Look at the facts: we buy 30 million cut trees every year, and we plant 90 million trees a year. We buy 8 million artificial trees a year, and those of us lucky enough to live up here are surrounded by millions of trees suitable for putting up in a living room. Unless something changes, within 20 years every family in America will have at least one artificial Christmas tree, and we will have a whole bunch of real trees left over. It’s possible, of course, that we may trade in our old, out-of-date 161 tip model for the new, deluxe 226 tip model.
Maybe that’s what’s in our Christmas Future: used Christmas tree lots.
My barber has had an artificial tree for the past four years. Another friend went to Boulder and bought a tree from Wisconsin. I have seen several weirdos cruising my road looking for a tree to steal; they apparently don’t realize that at 8,400 feet a six-foot Christmas tree is at least 30 years old. This isn’t just cutting a Christmas tree; it’s tree murder.
I have a hard time under standing people who spend an entire day in their $15,000 four-wheel drive vehicles stealing a $30 Christmas tree. How do they relate this activity to the spirit of Christmas? How can you celebrate the birth of Christ and enjoy presents opened under a stolen tree?
Perhaps, as has been suggested by others, our best alternative is a living tree. This is a tricky proposition if it involves a potted tree, subject to freezing, drying out and other problems we haven’t discovered. Still, it’s an appealing solution to the problem.
Most of us feel guilty about using up a real tree, and an artificial tree is hard to explain to Aunt Agnes in Florida.
This year we’re going to buy a tree. We’re not really happy about it, but Mary L. won’t have an artificial tree in the house, and I haven’t been able to find a tree on our property I’m willing to sacrifice. Unless I come up with something truly novel, I think this means we buy a tree. This involves an expedition, the usual problems involving how to tie it onto the car, considerable frowning if not raised eyebrows, when viewing the price tags and the inevitable finding that the tree is (a) too tall, which means cutting off several inches, at megabucks per inch, or, (b) that the trunk is too big for our stand.
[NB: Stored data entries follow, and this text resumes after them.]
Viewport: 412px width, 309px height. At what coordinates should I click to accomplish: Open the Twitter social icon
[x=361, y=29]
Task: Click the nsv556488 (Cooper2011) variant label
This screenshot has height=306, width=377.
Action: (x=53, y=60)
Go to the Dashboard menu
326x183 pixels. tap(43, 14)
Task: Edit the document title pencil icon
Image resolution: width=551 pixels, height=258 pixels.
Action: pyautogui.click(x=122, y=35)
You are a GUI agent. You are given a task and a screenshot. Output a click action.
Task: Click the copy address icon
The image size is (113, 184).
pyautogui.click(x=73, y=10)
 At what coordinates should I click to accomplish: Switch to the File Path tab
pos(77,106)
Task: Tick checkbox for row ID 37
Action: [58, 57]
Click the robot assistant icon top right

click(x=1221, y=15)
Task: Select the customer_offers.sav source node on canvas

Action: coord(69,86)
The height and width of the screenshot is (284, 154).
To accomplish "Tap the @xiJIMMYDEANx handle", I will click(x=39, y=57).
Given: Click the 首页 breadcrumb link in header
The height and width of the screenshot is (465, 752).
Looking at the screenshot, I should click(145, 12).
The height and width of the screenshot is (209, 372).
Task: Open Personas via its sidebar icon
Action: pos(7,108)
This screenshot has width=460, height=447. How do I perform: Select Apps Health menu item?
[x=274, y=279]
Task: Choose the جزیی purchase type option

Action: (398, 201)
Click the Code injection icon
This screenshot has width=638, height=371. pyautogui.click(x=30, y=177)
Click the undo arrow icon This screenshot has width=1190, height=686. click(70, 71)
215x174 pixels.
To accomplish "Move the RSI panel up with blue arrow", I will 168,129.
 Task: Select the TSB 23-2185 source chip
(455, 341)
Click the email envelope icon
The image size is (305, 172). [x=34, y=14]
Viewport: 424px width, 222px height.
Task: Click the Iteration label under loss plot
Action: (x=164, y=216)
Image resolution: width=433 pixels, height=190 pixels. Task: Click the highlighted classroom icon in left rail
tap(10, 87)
I have several Christmas tree stands. None is big enough for the smallest trunk of any tree I’ve ever bought. Solving this dilemma involves a lot of hacking at the trunk of the tree and language unbecoming to the season.
Thirty million Americans can’t be wrong. Neither can eight million Americans, but I don’t really want to be a member of either group.
Next year I’m really going to work on the problem. [The next year we bought an artificial tree]
Columns
© 1985 – 2003, David E. Steiner
Allenspark Wind Columns:
Back to the Hilltop Guild Bazaar
The Estes Park Hardware Store [1988]
On the Death of Otto Walter, Postmaster
A Whine About Telephone Service [1991]
On the Death of Charles Eagle Plume
Rumors About a Visit by the Pope
The Visit of Pope John Paul II
Devolutionizing Big Government
The Estes Park Trail-Gazette Columns:
How Old is Charles Eagle Plume?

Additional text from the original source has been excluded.